| What you have to do |
Find and copy each line of the data that includes "University".

| Task data |
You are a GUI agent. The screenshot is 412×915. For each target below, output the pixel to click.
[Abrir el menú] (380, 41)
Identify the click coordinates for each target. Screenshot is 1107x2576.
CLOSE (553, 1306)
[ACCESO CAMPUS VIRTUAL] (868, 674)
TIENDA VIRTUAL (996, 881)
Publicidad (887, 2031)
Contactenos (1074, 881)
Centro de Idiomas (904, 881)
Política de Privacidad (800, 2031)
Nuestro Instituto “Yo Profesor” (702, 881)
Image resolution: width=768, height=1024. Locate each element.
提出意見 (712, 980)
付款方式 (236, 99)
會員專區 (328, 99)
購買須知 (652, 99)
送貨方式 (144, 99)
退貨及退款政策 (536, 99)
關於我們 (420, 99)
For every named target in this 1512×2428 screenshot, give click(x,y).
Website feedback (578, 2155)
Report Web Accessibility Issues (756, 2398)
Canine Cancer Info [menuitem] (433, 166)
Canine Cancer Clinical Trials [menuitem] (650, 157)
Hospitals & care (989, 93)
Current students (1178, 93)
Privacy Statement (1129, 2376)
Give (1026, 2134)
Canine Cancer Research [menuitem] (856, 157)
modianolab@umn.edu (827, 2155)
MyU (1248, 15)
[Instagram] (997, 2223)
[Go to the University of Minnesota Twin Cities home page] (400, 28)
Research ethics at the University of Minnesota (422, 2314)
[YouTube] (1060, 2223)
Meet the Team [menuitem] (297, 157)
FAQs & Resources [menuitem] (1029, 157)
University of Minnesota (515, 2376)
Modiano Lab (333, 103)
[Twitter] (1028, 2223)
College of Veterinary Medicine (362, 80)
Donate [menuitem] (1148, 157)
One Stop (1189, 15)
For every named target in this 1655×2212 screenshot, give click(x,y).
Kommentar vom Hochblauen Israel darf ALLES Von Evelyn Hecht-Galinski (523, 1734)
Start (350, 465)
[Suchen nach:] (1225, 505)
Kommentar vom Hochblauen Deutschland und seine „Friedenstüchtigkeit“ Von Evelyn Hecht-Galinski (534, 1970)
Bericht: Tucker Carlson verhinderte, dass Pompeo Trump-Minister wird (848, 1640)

| Task response |
[Go to the University of Minnesota Twin Cities home page] (400, 28)
Research ethics at the University of Minnesota (422, 2314)
University of Minnesota (515, 2376)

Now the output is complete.